Provided records >>
= = = = = = =
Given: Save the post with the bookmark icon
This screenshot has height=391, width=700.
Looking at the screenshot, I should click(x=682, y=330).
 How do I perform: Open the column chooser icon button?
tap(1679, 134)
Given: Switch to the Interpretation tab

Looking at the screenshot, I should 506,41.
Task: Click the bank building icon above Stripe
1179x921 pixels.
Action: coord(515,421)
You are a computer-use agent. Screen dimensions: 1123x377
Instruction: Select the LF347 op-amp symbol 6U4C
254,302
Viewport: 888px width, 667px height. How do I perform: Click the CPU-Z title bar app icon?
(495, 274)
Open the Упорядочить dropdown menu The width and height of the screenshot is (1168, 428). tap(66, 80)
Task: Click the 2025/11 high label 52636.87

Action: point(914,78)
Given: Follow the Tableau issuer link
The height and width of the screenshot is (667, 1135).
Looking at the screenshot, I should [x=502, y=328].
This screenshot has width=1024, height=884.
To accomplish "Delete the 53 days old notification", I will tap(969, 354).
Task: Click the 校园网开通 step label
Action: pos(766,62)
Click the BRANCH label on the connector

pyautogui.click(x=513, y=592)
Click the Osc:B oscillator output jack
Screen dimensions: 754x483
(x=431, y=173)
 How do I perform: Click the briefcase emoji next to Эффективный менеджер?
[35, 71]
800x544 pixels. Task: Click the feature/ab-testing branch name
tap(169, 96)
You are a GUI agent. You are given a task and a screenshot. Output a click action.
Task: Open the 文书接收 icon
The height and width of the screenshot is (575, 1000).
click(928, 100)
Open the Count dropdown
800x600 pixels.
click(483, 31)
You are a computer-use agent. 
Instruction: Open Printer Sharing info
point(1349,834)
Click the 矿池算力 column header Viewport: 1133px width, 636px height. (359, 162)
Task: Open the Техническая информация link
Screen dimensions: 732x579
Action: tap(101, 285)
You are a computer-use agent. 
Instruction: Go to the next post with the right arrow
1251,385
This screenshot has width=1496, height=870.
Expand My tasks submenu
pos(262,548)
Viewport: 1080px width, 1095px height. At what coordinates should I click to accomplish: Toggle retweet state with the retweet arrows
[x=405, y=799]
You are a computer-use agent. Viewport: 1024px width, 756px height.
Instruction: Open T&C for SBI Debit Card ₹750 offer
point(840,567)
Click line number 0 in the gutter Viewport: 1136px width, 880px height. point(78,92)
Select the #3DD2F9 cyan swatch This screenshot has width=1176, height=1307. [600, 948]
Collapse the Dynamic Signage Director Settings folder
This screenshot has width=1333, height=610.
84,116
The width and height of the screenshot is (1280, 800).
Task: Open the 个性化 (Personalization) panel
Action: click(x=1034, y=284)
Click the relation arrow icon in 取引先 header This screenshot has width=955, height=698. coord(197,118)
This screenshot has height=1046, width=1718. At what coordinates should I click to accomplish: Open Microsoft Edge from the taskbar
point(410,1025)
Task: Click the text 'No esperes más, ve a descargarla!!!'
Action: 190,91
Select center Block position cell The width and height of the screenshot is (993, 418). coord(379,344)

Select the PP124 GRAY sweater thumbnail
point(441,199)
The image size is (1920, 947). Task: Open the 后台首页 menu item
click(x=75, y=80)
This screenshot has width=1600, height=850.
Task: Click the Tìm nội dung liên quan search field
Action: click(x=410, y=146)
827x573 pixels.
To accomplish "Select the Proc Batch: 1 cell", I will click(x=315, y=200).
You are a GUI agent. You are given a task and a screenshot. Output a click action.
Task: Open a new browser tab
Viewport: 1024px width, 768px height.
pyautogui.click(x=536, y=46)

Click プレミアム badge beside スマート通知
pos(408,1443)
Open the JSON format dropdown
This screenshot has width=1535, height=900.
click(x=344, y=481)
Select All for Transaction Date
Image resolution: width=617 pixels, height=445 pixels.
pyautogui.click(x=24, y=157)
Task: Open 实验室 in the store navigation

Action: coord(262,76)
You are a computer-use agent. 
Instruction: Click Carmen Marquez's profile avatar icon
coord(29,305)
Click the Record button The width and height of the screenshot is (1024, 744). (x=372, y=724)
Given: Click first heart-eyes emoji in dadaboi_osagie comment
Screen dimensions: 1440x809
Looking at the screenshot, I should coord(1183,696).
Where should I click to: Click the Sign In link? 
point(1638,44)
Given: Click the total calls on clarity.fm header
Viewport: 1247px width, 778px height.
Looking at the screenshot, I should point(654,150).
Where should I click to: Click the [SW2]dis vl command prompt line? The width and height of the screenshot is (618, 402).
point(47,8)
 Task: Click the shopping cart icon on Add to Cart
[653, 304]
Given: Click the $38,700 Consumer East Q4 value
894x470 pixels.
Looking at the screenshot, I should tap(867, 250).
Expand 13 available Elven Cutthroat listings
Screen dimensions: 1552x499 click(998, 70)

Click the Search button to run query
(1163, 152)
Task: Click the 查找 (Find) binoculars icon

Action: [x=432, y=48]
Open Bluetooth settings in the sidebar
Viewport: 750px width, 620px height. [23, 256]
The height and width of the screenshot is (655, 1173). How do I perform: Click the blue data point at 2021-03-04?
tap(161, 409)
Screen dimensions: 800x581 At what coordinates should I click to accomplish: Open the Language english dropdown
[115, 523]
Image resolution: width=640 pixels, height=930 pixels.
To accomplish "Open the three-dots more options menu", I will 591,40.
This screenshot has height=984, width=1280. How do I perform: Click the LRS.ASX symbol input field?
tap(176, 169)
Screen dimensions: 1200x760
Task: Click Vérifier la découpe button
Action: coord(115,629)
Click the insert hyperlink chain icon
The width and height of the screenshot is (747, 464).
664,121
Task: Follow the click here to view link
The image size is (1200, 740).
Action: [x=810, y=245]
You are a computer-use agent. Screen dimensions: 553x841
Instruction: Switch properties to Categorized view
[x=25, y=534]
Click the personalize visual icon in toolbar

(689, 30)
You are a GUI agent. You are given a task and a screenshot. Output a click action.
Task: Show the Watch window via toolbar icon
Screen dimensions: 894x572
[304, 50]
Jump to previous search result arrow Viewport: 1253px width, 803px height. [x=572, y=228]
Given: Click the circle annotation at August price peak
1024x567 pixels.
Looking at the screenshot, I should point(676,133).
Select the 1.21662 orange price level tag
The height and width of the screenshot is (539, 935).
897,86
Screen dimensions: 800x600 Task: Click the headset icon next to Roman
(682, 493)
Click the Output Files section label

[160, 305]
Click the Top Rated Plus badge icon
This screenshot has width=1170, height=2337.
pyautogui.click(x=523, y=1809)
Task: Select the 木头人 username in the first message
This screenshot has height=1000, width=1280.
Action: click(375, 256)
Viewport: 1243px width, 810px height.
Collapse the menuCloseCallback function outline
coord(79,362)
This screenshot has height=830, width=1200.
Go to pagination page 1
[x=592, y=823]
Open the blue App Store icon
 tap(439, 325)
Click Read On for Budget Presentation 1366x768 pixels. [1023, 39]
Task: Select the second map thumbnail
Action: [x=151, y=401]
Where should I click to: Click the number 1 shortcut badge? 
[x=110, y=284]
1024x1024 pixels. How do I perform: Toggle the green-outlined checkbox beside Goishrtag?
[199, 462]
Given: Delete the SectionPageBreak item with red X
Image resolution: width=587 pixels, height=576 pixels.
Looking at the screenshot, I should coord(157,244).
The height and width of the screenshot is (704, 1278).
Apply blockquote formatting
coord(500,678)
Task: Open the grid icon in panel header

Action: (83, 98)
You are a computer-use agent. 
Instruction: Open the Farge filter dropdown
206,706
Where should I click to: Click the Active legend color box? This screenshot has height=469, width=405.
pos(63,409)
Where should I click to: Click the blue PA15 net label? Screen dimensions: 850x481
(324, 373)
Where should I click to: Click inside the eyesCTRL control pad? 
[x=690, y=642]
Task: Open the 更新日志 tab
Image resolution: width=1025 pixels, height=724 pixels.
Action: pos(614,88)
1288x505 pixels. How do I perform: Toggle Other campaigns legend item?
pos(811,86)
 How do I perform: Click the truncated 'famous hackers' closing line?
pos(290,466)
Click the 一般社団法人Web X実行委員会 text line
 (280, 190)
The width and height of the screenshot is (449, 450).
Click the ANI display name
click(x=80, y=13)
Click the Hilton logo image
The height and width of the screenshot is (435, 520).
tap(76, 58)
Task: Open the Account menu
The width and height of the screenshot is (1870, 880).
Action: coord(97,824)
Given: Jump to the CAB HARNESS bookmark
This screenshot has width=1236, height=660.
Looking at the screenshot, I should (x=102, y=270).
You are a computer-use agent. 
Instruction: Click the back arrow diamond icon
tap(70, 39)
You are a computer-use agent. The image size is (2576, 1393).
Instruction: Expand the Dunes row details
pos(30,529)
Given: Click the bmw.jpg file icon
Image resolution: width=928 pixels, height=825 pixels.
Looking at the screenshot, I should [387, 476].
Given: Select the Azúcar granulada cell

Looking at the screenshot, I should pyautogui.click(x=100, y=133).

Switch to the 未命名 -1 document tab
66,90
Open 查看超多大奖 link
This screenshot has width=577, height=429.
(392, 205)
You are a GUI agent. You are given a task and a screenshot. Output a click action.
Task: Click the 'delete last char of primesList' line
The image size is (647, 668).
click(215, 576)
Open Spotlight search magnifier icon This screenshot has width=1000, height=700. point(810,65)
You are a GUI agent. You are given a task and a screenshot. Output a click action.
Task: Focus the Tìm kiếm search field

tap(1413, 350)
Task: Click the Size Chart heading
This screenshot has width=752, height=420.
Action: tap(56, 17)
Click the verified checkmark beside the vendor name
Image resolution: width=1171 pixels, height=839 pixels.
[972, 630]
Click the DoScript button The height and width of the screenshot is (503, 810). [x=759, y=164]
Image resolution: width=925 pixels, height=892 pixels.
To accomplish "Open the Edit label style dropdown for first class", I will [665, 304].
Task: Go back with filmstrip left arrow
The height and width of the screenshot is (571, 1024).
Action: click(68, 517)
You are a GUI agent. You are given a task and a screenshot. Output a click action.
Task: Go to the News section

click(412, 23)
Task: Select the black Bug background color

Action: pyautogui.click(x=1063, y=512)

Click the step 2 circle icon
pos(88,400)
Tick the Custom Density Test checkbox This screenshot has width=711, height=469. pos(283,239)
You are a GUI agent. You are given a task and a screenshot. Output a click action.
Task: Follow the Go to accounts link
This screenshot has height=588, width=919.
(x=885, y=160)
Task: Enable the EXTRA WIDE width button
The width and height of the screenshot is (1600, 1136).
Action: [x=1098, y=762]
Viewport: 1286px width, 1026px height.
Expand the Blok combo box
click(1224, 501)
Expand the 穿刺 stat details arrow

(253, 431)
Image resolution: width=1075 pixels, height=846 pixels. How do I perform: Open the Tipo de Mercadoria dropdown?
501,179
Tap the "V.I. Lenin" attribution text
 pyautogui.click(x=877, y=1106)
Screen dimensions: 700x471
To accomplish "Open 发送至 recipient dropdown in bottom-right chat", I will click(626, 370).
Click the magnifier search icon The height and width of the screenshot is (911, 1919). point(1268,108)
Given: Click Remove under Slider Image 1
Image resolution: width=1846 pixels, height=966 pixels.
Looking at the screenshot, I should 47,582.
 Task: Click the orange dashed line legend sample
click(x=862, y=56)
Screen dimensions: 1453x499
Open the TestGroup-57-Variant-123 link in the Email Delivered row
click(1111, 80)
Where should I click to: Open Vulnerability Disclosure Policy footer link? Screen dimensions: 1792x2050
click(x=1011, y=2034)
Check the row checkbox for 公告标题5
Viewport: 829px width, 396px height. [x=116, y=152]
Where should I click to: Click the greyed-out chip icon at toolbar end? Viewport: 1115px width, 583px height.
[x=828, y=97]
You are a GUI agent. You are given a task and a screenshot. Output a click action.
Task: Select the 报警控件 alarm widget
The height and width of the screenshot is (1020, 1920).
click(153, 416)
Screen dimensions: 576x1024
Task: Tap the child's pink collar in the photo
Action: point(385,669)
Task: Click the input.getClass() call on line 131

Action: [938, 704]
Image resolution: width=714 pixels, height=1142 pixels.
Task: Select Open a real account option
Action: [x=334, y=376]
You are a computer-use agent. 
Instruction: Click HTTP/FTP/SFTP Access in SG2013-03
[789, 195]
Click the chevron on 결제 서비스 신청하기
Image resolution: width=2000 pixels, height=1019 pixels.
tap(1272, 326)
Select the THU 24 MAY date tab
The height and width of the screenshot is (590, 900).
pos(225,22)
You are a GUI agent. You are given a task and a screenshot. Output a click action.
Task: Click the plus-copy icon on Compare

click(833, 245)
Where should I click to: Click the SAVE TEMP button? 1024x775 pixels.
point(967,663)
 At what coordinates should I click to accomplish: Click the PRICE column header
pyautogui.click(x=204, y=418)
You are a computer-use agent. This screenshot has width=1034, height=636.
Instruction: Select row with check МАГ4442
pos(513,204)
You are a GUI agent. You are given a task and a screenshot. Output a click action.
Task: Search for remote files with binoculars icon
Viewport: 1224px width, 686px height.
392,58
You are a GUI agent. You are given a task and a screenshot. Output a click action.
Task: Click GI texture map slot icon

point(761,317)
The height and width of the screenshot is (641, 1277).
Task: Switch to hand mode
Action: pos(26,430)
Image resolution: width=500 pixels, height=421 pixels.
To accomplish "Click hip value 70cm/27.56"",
= = = = = = =
What the exercise asks >>
In the entries above, find every line with the word "Jump" and list it.

Reply >>
Jump to previous search result arrow Viewport: 1253px width, 803px height. [x=572, y=228]
Given: Jump to the CAB HARNESS bookmark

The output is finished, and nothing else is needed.